Economist: Crisis is the big oneWILLMAR — The financial crisis facing the United States and the world is really “the big one,” but that doesn’t mean the world is facing another Great Depression, according to an AgriBank economist who addressed the seventh annual Strategic Animal Ag Conference Friday in Willmar.
By: Gretchen Schlosser, West Central Tribune, Worthington Daily Globe
WILLMAR — The financial crisis facing the United States and the world is really “the big one,” but that doesn’t mean the world is facing another Great Depression, according to an AgriBank economist who addressed the seventh annual Strategic Animal Ag Conference Friday in Willmar.
At the basic level, this recession is due to a lack of confidence in money, according to Jim Kielkopf. The economist examined the risk of livestock producers, based on the impact of the current financial issues.

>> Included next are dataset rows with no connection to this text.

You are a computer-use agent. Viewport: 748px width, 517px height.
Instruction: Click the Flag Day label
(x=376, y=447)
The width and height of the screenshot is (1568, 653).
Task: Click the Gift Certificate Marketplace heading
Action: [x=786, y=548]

The pork sector has the greatest risk, thanks to the fact that 22 percent of U.S. pork production is exported. Much of that meat goes to nations, such as Japan, that have also been affected by the financial crisis, Kielkopf said.
Beef producers are in a better position than the swine industry, largely because less, only 7 percent of the nation’s beef production, is exported. The broiler industry faces more risk, with 18 percent of chicken exported. The turkey industry exports 10 percent of its production.
One good thing that farmers, and everyone else, can count on is the fact that food, feed and fuel costs will drop. “What we can count on during this crisis is low-priced oil,” Kielkopf said.
Another factor is the consumption of corn and soybeans for renewable fuels, which may continue or increase under government mandate, he added.
Producers will also see weaker demand for meat, as consumers who have fewer dollars to spend may turn to cheaper cuts. That demand decrease will lower sale prices and tighten margins, which will put farmers at a higher risk that meatpackers may default on their contracts.
“Pilgrim’s Pride is not the only one, other packers are highly leveraged too,” he said. The nation’s largest chicken producer declared bankruptcy in December.
Domestically, fewer people working means lower demand for meat products. Consumers, with fewer dollars in their hand, will move to cheaper cuts of meat, he said. “Bargain foods are in, and luxury items are out.”
Another factor is that population growth is slower, due somewhat to the fact that immigrants are not coming to the U.S. for jobs now, because there aren’t any, especially in the construction industry.